A laser-scribed wearable strain sensing system powered by an integrated rechargeable thin-film zinc-air battery for a long-time continuous healthcare monitoring

Abstract

Wearable sensors with long cruising times without the need for an external wire-connected power supply are urgently required for a continuous physiological signal monitoring. Herein, we report the design and fabrication of a wearable all-in-one sensing system that integrates a sensitive strain sensor and a rechargeable zinc-air battery on the same laser-induced graphene (LIG) platform. The sensing electrode of the strain sensor, the catalytic air electrode of the zinc-air battery and the interconnection lines between the two are simultaneously fabricated through the same laser-scribing process on polyimide (PI) followed by pattern transfer to a flexible and stretchable polydimethylsiloxane (PDMS) substrate.
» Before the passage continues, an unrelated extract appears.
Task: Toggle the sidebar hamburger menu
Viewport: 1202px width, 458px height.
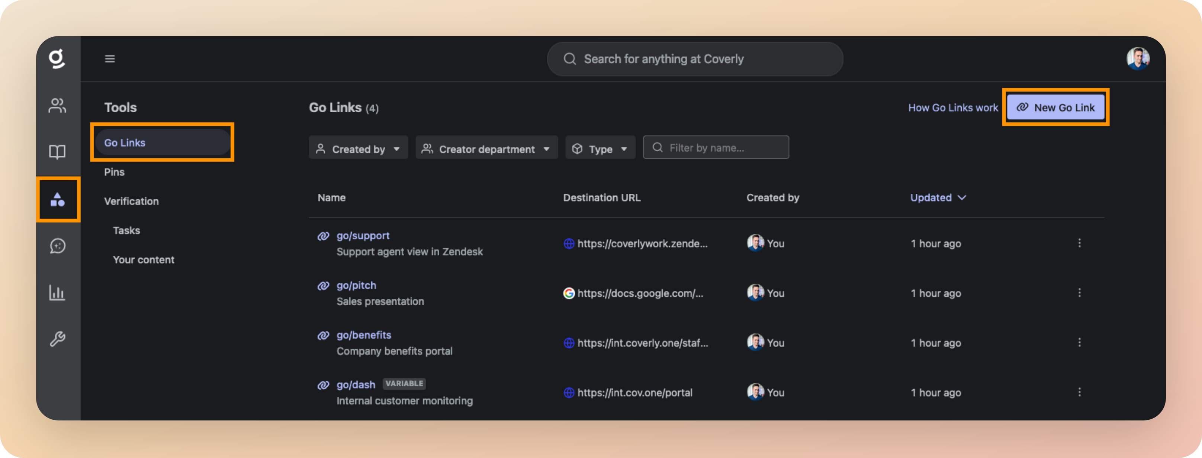Action: click(x=110, y=58)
In the sensor, the conductive porous LIG exhibits a high gauge factor (~2710.95), a wide detection range (~40%), and a well cyclic loading-unloading stability (>20,000 cycles). In the zinc-air battery, Co3O4 nanoparticles are in-situ laser-sintered on LIG to form an excellent electrode/electrolyte/air three-phased interfacing structure for a high catalytic performance, and a moisturized tetraethyl ammonium hydroxide (TEAOH)-KOH/polyvinyl alcohol (PVA) gel electrolyte tightly binds the Co3O4/LIG air electrode and zinc foil electrode together into an integrate thin-film energy device, which provides a high open-circuit voltage (~1.39 V) and a high specific capacity (712 mAh g−1 at 0.2 mA cm−2). For a proof-of-concept, an intelligent wristband based on the sensing system was fabricated and worn on the wearer’s wrist for a long-time continuous pulse monitoring of up to 10 h. The health state of the wearer can be depicted upon the acquired pulse waveforms. The developed LIG-based sensing system with a high internal powering capability will be promising in wearable sensing applications.